Personalmente, no creo en casualidades, ni en un bigbang de necia estupidez, sino que estoy convencido de que todo esto obedece a estrategias políticas intencionales que apuntaron, y están logrando, destruir el conocimiento y la certeza, bases fundamentales de la ley y el orden y cuya ausencia alienta el caos.

Medio siglo de políticas educativas obsoletas, las cuales deseducaron a las últimas generaciones, no pueden ser casuales, así como tampoco lo puede ser la política de las mil verdades, por la cual todos tenemos nuestra verdad particular y perdemos de vista la verdadera verdad, ni puede ser casual la exagerada política de derechos a discreción, ni aquella que promueve la destrucción de la meritocracia.
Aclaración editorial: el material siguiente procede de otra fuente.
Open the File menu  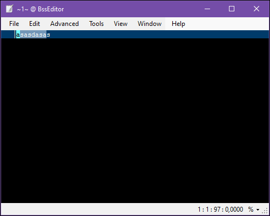[14, 24]
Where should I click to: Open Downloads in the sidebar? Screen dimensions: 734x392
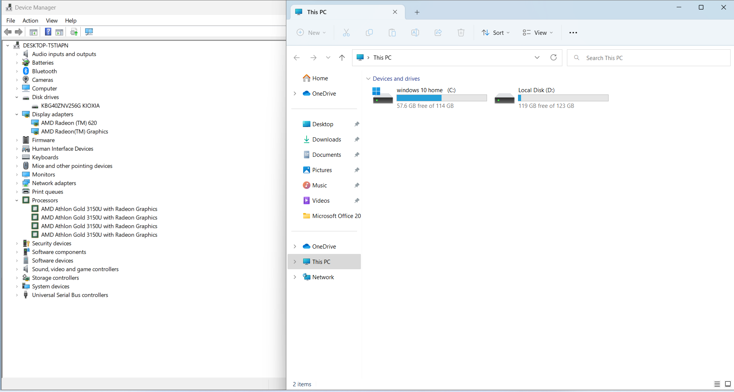pos(326,140)
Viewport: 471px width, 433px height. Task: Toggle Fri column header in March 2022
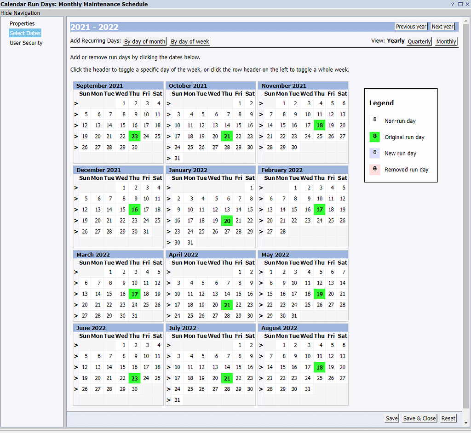[x=146, y=262]
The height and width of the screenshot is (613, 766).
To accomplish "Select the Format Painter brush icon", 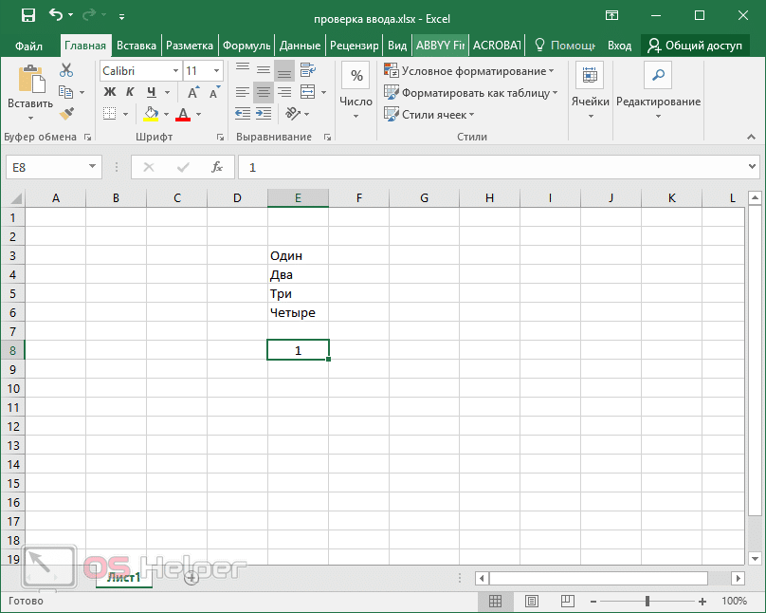I will [66, 114].
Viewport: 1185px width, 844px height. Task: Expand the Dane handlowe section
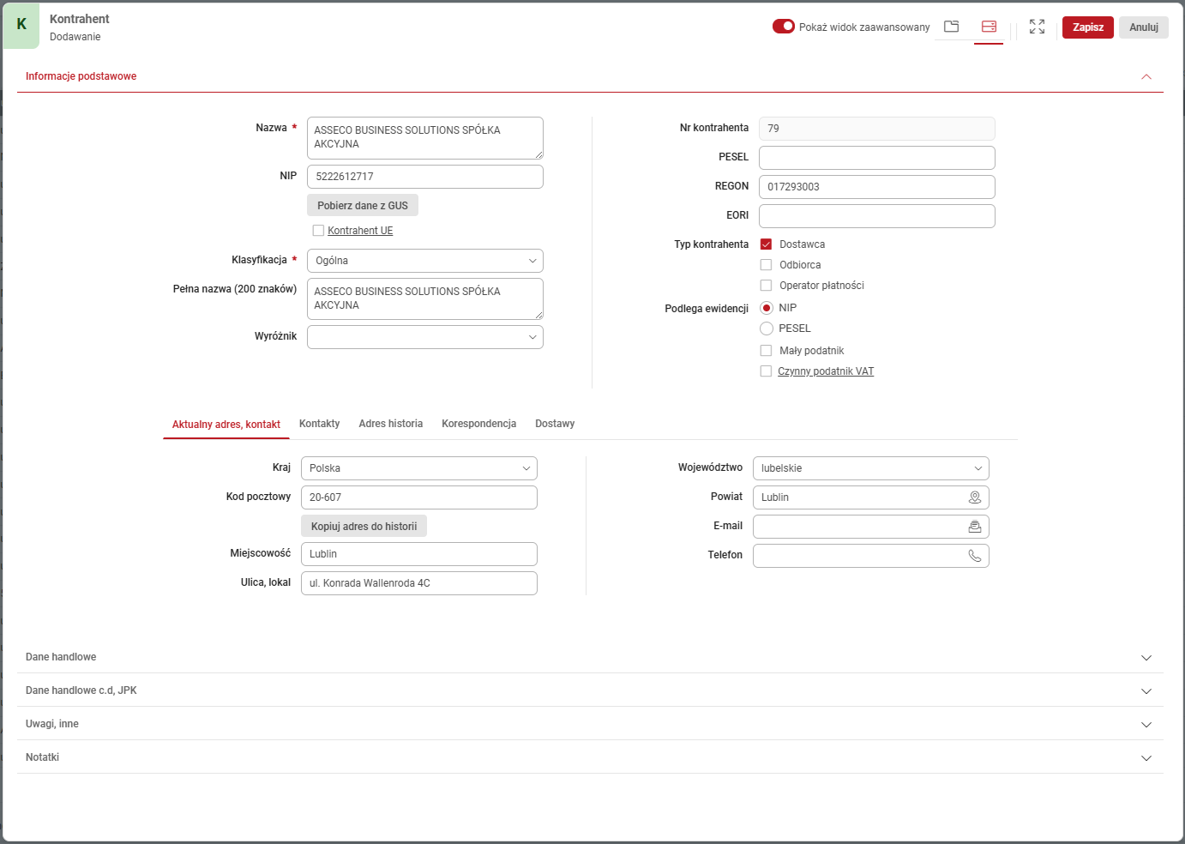tap(1146, 658)
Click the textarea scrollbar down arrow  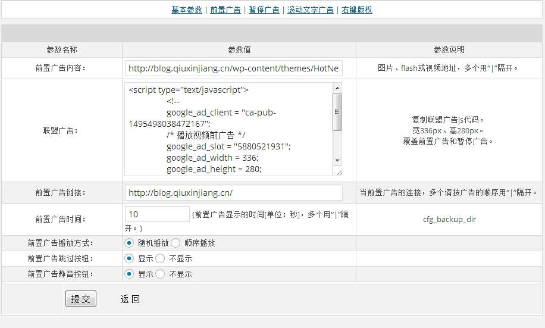(337, 160)
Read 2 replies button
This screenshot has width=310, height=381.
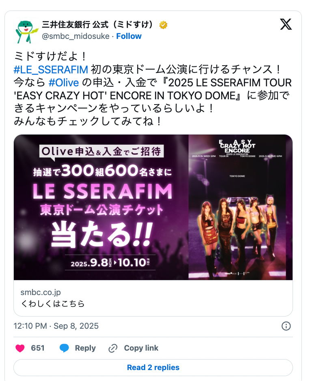click(153, 367)
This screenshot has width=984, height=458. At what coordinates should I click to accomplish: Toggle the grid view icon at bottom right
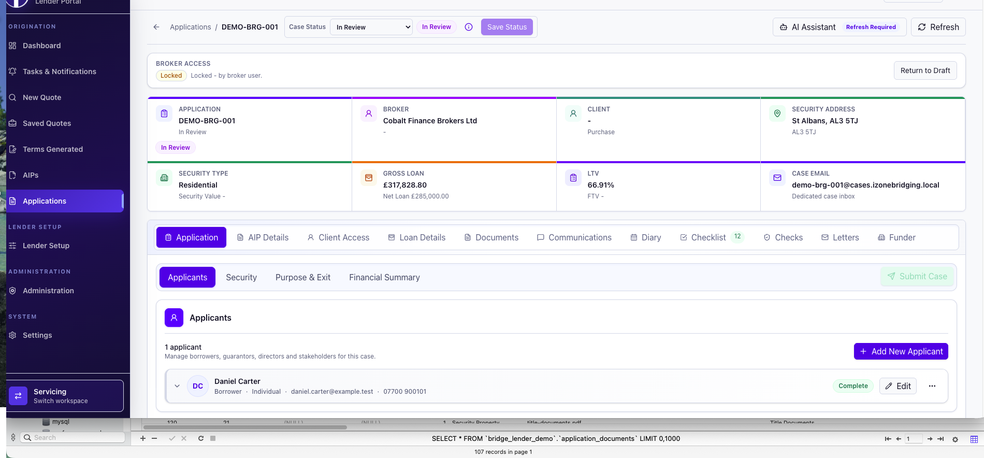pyautogui.click(x=974, y=439)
No puede ser casualidad que todo apunte a la destrucción de la República y de la Democracia en las formas adoptadas por la Nación argentina, sino que todo apunta al sometimiento de la sociedad al poder político.

¿Cuál es el peligro?

La proliferación de esta forma de pensar y actuar en las últimas generaciones hace que crezca exponencialmente su proporción dentro de la sociedad, y que alcance, en el corto o mediano plazo, la clase dirigente, contaminando, así, toda la realidad social, económica y cultural del país.

De permitir esto, estaríamos frente a un apocalipsis, donde la barbarie dominaría toda la sociedad, y esta se encontraría en un punto de difícil retorno, sin generaciones preparadas intelectual o emocionalmente para recuperar el rumbo de la civilización.

¿Cuál sería la salida?

En honor a la verdad, no se me ocurren muchas, pero un buen intento podría ser convocar a las fuerzas políticas que no son cómplices de este proceso, si queda alguna, y a la sociedad civil con ganas de hacer algo, si hubiera, y abordar seriamente el tema, para, si da, trazar estrategias de acción y concientización que apunten a revertir la tendencia actual.